Textabschnitt:
Beitrag #1
Übersetzung von Muro Kyūsō's Akō gijin roku
Vorwort zum “Akō gijin roku”
Es ist Herbst und der Regen weicht einem klaren Himmel. Vor der Tür ist das Klackern von Schuhen hörbar. Als ich hinaustrete um [meine Besucher] willkommen zu heissen, sehe ich, dass es sich um Oku Shifuku, Tani Benzen und Ishi Shinmi handelt. Ich hole meinen Bericht über die prinzipientreuen Männer hervor und wir lesen gemeinsam. Nachdem wir die Lesung beendet haben, unter Tränen, klagen wir darüber, dass die Loyalen und die Guten nicht belohnt werden und trauern darüber, dass der Weg des Himmels nicht nachvollziehbar ist. „Ach, [mit seinem Ausspruch]: ‚Vernunft und Pflichtgefühl erfreuen des Menschen Herz.‘ gaukelte Mōshi (Menzius) uns nichts vor.“ jammern wir.

Aufgabe: Nenne die drei Besucher, die im Vorwort zum „Akō gijin roku“ an die Tür kommen.

Datenauszug:

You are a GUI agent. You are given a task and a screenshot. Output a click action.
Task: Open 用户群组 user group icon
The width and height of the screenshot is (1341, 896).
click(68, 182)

==

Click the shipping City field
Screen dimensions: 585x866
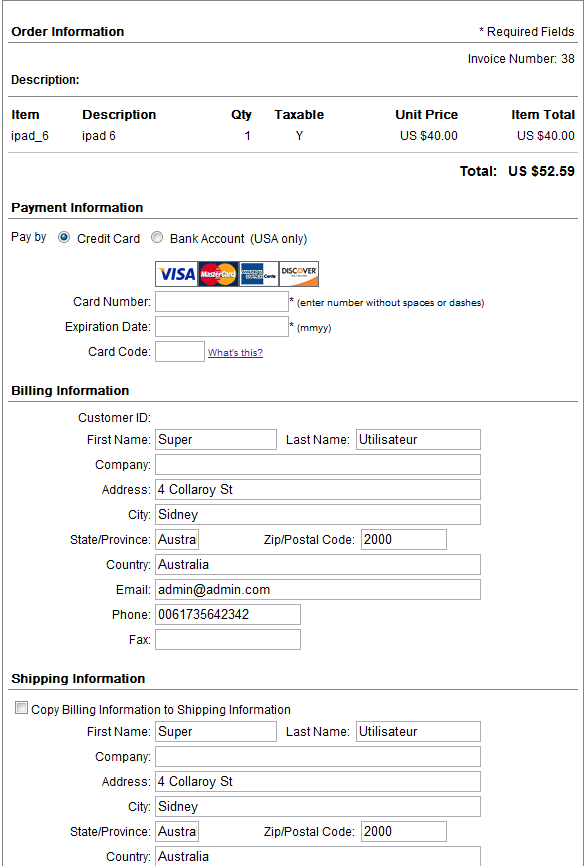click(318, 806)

--

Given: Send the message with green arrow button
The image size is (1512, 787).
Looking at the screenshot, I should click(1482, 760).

Vollständige Antwort: Oku Shifuku, Tani Benzen und Ishi Shinmi.